The hallway is long...not nearly long enough. A man looks straight ahead, past the cells to the far door, past the door to everything he can imagine lies beyond, past imagination to the end.

...Seven men stand in a large room of whitewashed concrete and incandescent light. Three of them are dressed in blue uniforms and black caps, one in a white coat, two in dark brown suits, and one in black, white and linked steel. In the middle of the room is a broad, high-backed chair, covered in leather straps and hooked to wires that run along the floor and up the wall. On the wall is a large switch with a heavy wooden handle...

A man stands alone in a room, people moving around him like dust in a beam of light, seen but unnoticed, their voices a catacomb whisper in the back of his mind. Beneath his hands he feels the unpolished grain of the wooden chair, then the warmth of skin beneath rough cloth, the cold touch of steel buckles and the smooth touch of worn leather straps. He breathes deep, holding it and then letting it go reluctantly.
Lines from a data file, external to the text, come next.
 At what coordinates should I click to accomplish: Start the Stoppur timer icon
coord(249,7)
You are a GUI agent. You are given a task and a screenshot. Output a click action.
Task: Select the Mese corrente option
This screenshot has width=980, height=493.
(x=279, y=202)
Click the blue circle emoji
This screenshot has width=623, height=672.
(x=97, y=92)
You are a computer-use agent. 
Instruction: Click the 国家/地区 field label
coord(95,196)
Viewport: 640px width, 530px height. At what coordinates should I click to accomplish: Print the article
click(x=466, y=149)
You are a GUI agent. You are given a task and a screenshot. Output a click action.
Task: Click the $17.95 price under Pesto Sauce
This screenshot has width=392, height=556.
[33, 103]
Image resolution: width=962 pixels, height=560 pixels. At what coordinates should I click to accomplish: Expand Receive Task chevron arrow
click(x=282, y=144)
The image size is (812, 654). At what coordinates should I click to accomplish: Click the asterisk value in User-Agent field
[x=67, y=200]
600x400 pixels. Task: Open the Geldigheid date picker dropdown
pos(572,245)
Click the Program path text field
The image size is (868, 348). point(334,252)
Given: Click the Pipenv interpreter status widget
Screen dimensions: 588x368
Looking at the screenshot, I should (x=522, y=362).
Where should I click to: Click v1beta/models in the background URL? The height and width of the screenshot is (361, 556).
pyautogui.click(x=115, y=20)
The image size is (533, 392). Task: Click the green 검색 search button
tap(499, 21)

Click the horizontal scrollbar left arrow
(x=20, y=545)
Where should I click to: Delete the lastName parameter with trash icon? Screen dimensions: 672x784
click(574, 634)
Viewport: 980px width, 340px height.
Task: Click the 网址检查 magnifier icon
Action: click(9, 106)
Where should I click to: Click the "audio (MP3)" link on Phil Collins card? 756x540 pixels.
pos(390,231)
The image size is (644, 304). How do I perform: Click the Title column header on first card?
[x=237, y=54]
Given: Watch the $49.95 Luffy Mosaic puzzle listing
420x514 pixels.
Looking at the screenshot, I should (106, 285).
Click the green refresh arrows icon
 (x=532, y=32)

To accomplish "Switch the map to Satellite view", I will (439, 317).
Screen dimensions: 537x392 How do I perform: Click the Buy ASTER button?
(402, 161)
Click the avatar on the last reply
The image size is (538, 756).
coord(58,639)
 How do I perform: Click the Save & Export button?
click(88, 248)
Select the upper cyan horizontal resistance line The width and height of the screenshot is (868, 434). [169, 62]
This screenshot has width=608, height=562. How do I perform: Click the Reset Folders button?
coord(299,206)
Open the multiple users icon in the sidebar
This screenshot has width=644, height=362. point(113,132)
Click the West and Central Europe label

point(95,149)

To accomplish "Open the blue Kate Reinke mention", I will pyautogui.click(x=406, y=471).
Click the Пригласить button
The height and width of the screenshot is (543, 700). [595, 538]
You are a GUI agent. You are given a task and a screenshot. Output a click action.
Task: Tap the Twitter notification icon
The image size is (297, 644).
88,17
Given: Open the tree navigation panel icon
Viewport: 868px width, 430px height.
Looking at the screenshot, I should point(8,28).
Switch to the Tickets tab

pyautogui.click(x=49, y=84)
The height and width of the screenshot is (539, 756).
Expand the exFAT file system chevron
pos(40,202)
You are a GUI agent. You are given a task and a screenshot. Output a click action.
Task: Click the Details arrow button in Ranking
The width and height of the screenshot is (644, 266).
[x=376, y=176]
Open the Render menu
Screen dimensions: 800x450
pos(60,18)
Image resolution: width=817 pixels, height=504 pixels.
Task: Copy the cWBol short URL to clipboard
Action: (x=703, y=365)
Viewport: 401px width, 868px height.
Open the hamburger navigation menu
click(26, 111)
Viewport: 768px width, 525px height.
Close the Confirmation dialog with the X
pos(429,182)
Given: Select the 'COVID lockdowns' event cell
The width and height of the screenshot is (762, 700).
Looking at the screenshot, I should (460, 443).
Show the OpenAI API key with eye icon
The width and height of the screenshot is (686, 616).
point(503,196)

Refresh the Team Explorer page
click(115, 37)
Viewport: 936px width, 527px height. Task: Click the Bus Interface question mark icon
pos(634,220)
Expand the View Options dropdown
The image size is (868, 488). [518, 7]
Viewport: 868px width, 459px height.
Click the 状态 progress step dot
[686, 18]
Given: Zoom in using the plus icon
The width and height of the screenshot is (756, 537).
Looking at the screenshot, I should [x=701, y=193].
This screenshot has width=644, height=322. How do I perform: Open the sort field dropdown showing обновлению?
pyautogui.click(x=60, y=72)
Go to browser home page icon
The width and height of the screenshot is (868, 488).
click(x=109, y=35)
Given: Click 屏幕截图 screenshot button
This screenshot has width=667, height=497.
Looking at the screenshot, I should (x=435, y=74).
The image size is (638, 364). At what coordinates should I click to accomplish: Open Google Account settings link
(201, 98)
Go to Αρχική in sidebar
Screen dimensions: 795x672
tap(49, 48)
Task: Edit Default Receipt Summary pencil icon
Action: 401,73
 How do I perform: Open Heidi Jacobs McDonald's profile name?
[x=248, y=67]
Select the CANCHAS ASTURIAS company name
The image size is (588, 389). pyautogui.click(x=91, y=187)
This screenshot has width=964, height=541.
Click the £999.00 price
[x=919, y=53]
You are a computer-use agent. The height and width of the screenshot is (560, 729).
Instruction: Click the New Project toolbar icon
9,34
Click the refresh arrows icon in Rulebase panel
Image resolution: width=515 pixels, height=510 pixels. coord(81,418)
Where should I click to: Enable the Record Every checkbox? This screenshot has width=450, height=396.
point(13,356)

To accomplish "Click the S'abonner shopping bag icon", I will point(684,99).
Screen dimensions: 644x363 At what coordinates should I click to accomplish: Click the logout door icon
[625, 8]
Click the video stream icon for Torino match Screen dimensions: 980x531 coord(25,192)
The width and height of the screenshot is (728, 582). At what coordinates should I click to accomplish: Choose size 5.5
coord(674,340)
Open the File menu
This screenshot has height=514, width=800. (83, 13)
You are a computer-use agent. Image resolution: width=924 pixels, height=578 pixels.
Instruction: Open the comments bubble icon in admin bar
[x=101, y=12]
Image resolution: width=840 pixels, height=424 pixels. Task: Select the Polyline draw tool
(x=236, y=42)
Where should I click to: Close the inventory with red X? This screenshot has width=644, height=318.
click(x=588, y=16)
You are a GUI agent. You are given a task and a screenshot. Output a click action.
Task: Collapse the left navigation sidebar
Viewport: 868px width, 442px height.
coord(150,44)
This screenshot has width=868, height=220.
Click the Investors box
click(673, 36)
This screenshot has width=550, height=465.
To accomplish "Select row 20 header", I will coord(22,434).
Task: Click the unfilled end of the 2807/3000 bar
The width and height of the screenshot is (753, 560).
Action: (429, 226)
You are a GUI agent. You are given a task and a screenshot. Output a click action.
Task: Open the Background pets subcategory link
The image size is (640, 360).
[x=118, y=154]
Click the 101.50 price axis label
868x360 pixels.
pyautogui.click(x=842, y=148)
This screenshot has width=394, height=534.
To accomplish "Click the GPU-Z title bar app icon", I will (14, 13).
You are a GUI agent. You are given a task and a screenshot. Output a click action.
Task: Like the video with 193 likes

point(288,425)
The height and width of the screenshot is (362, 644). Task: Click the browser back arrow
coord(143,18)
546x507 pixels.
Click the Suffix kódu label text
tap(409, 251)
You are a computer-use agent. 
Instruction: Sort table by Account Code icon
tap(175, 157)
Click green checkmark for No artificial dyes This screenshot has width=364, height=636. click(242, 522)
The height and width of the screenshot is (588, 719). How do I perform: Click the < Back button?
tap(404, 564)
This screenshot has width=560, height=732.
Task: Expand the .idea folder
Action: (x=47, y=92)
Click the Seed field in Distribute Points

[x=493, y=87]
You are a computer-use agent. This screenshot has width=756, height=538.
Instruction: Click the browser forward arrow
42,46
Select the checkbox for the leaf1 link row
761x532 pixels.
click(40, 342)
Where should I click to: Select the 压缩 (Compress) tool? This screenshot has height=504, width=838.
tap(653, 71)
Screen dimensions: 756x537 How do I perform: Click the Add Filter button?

A prayer is muttered behind his clenched teeth; a bead of sweat runs down his back. He shuts his eyes and a moment later the switch is thrown...

A man opens his eyes. The hair on the back of his neck falls and he breaths deep again, the smell of ozone filling his nostrils. He looks at the man in the chair, finished with waiting. His tongue touches at his lips and he tries to swallow, his throat suddenly tight. Letting go of the heavy wooden handle, he stares at his trembling hand, then presses it to his chest and runs it slowly down the front of his uniform.